# Written task:
Rewrite the rows, from the start through the line containing "tap(877, 82)", as a JSON list of strings with one string per line. Skip blank lines and leave the pictures out.

# The input:
*-*-*

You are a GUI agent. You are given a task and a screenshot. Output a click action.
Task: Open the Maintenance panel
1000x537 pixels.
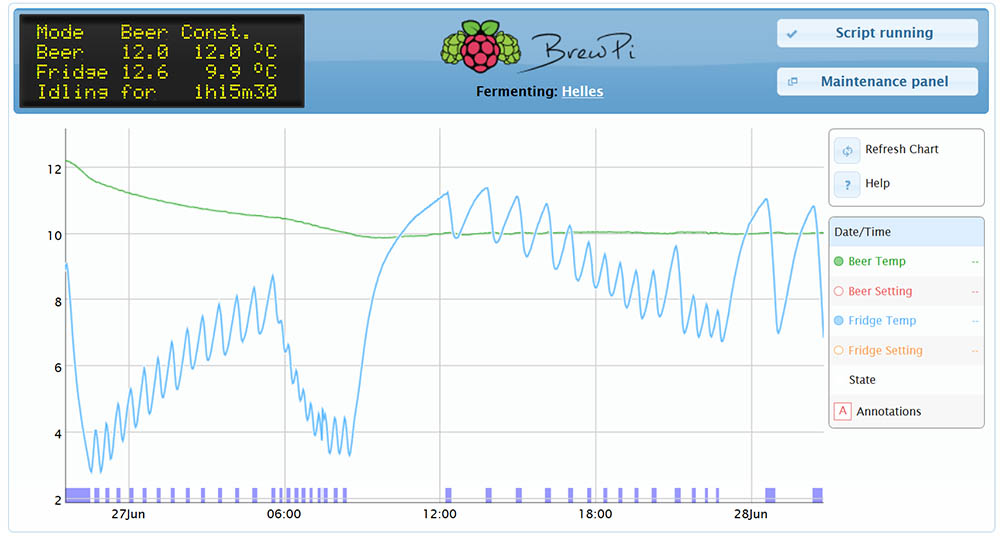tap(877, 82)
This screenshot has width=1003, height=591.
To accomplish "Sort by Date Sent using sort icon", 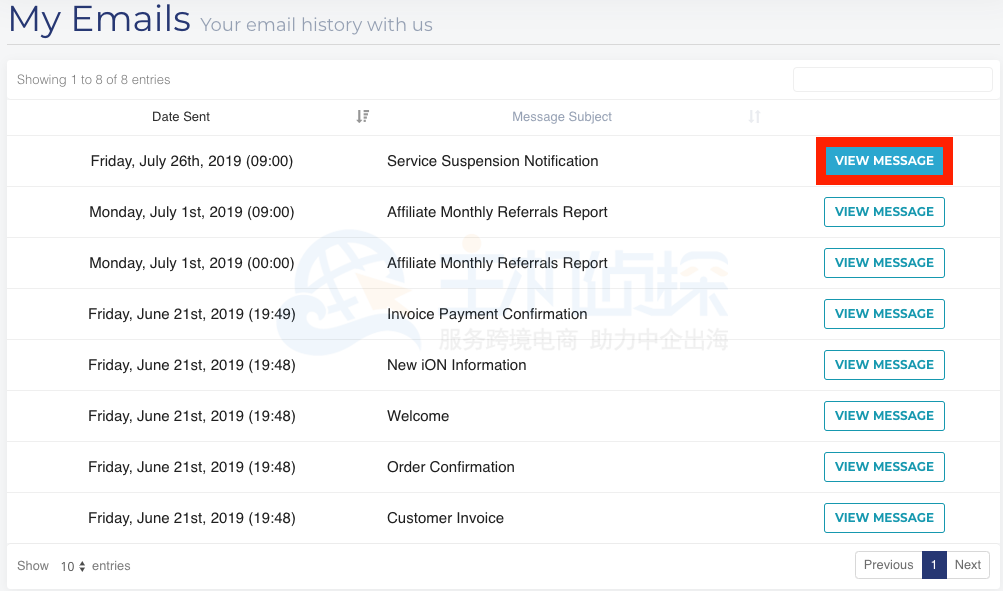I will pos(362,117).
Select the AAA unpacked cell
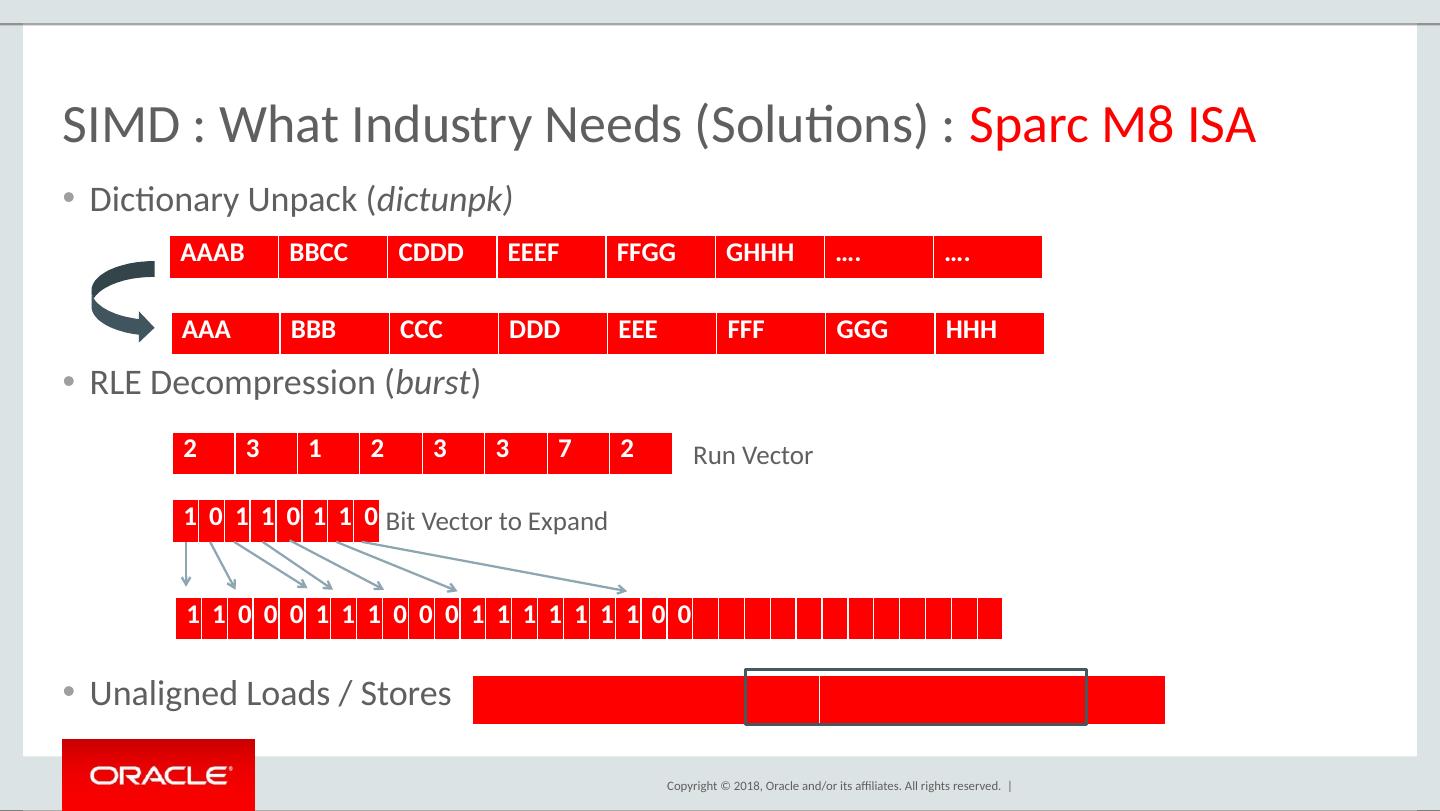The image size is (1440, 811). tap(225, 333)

*-*-*

# Right answer:
[
  "You are a GUI agent. You are given a task and a screenshot. Output a click action.",
  "Task: Open the Maintenance panel",
  "1000x537 pixels.",
  "tap(877, 82)"
]